Not enough space on thin lvm

unam

Active Member
Nov 21, 2019
24
3
43
37
Hi,

I have a node running latest up to date Proxmox version.

I configured lvm thin provisionning for users with a Raid0 composed with 2 SSD for about 1To.

Maybe a misconfig or bad usage made it crash. A user provisionned a template with a storage of 500Go.

Everything was running fine for our test and thin provisionning.
A change was introduced in the kickstart contained in the template about a filesystem with option "--grow".

A user tried to start two vms based on this template and everything crashed.

For the moment I have two questions about that :

- I can't delete any volume contained on my virtualgroup, because my thin pool needs a repair.

Code:
root@hypervisor04:~# lvremove /dev/VGRAID0/vm-103-disk-0 
Do you really want to remove and DISCARD logical volume VGRAID0/vm-103-disk-0? [y/n]: y
  Check of pool VGRAID0/lv_thin_build failed (status:1).
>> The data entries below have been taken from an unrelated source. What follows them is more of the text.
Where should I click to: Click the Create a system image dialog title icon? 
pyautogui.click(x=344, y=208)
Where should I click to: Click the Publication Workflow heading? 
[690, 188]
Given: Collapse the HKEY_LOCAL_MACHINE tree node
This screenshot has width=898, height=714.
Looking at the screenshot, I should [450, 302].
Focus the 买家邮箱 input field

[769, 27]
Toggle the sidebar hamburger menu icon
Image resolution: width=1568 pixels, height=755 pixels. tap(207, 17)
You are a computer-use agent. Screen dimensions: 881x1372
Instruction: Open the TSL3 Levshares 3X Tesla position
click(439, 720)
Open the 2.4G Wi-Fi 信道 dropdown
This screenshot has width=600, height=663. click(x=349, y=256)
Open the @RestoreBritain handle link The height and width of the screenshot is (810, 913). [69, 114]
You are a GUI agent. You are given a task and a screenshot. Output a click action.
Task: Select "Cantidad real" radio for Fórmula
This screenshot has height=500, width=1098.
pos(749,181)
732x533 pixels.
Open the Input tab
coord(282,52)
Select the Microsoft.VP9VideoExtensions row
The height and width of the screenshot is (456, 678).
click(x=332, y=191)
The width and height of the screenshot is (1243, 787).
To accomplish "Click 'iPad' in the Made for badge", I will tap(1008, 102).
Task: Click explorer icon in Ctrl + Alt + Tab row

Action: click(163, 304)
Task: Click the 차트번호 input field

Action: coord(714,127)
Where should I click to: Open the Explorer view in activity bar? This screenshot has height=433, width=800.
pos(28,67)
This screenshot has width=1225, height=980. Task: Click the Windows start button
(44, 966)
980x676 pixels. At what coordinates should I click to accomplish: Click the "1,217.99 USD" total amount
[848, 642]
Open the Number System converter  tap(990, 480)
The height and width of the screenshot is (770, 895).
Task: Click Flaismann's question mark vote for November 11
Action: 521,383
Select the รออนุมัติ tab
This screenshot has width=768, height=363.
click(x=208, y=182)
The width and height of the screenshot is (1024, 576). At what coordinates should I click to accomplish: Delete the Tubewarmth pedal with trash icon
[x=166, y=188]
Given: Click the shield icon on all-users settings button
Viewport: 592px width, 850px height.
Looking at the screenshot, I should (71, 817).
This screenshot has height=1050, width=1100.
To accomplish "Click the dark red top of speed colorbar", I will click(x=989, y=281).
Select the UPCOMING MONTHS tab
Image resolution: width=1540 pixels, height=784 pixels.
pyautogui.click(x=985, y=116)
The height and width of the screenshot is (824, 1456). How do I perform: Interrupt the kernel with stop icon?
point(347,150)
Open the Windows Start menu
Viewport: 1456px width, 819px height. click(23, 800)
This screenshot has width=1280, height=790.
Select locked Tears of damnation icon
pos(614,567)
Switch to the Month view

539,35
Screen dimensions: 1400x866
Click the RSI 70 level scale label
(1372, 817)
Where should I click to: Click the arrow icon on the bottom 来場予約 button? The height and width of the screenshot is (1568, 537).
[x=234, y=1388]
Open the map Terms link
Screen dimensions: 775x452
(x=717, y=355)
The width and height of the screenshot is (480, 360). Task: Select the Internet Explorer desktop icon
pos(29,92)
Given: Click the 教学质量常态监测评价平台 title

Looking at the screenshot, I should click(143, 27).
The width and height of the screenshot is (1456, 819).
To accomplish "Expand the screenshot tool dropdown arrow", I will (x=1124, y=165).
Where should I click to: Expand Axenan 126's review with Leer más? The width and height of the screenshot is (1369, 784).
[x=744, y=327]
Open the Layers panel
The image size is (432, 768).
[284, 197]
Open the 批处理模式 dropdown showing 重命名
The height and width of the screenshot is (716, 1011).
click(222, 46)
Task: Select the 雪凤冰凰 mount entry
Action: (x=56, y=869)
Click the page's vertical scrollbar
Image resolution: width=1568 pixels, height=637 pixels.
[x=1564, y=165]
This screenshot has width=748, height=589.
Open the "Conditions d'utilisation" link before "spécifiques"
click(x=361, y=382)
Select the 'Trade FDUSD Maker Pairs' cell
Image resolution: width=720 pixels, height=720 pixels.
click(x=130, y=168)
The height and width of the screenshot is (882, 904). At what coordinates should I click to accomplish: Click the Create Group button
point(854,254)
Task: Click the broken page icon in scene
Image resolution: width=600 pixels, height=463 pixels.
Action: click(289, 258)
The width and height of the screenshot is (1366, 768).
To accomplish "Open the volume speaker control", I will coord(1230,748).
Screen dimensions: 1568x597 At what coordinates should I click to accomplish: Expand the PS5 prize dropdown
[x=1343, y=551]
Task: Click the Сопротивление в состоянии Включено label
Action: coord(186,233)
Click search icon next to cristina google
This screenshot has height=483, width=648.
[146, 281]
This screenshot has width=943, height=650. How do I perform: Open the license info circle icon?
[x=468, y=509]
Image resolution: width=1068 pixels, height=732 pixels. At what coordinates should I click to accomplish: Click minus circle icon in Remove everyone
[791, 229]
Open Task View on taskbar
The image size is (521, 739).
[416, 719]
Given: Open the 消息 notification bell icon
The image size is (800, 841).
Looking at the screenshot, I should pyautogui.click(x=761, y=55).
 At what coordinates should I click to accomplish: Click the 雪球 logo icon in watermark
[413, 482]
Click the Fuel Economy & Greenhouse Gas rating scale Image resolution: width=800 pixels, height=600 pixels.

Manual repair required!
  Failed to update pool VGRAID0/lv_thin_build.

When I try to repair, I don't have enough free space

Code:
root@hypervisor04:~# lvconvert --repair -v VGRAID0/lv_thin_build
    Preparing pool metadata spare volume for Volume group VGRAID0.
  Volume group "VGRAID0" has insufficient free space (0 extents): 30 required.

And when I try to extend my VG, it's already full

Code:
root@hypervisor04:~# lvextend -l +100%FREE VGRAID0/lv_thin_build
  New size (238345 extents) matches existing size (238345 extents).

So : How can I deal with this stuck situation ? Does every devices lost ?

- Is it possible to create 2 or more thin volumes to avoid this kind of errors ?
I mean, if I create 3 thin pools of about 200G on the same VG, and if a vm become too fat to fit in its thin volume, the others will not be impacted ? Am I wrong ?

Thanks for your advices and reply.

Regards,
 
Quick reply,

I tried another way by deleting the meta0 lv created by a repair attempt and start another repair

Code:
root@hypervisor04:~# lvremove VGRAID0/lv_thin_build_meta0
root@hypervisor04:~# lvconvert --repair -v VGRAID0/lv_thin_build
Preparing pool metadata spare volume for Volume group VGRAID0.
    Archiving volume group "VGRAID0" metadata (seqno 1481).
    Creating logical volume lvol0
  WARNING: Sum of all thin volume sizes (1,63 TiB) exceeds the size of thin pools and the size of whole volume group (<931,27 GiB).
  WARNING: You have not turned on protection against thin pools running out of space.
  WARNING: Set activation/thin_pool_autoextend_threshold below 100 to trigger automatic extension of thin pools before they get full.
    Creating volume group backup "/etc/lvm/backup/VGRAID0" (seqno 1482).
    Activating logical volume VGRAID0/lvol0.
    activation/volume_list configuration setting not defined: Checking only host tags for VGRAID0/lvol0.
    Creating VGRAID0-lvol0
    Loading table for VGRAID0-lvol0 (253:1).
    Resuming VGRAID0-lvol0 (253:1).
    Initializing 4,00 KiB of logical volume "VGRAID0/lvol0" with value 0.
    Temporary logical volume "lvol0" created.
    Removing VGRAID0-lvol0 (253:1)
    Renaming lvol0 as pool metadata spare volume lvol0_pmspare.
    activation/volume_list configuration setting not defined: Checking only host tags for VGRAID0/lvol0_pmspare.
    Creating VGRAID0-lvol0_pmspare
    Loading table for VGRAID0-lvol0_pmspare (253:1).
    Resuming VGRAID0-lvol0_pmspare (253:1).
    activation/volume_list configuration setting not defined: Checking only host tags for VGRAID0/lv_thin_build_tmeta.
    Creating VGRAID0-lv_thin_build_tmeta
    Loading table for VGRAID0-lv_thin_build_tmeta (253:3).
    Resuming VGRAID0-lv_thin_build_tmeta (253:3).
    Executing: /usr/sbin/thin_repair  -i /dev/mapper/VGRAID0-lv_thin_build_tmeta -o /dev/mapper/VGRAID0-lvol0_pmspare
    Piping: /usr/sbin/thin_dump /dev/mapper/VGRAID0-lvol0_pmspare
  Transaction id 730 from pool "VGRAID0/lv_thin_build" does not match repaired transaction id 729 from /dev/mapper/VGRAID0-lvol0_pmspare.
    Removing VGRAID0-lv_thin_build_tmeta (253:3)
    Removing VGRAID0-lvol0_pmspare (253:1)
    Preparing pool metadata spare volume for Volume group VGRAID0.
  Volume group "VGRAID0" has insufficient free space (0 extents): 30 required.
  WARNING: LV VGRAID0/lv_thin_build_meta0 holds a backup of the unrepaired metadata. Use lvremove when no longer required.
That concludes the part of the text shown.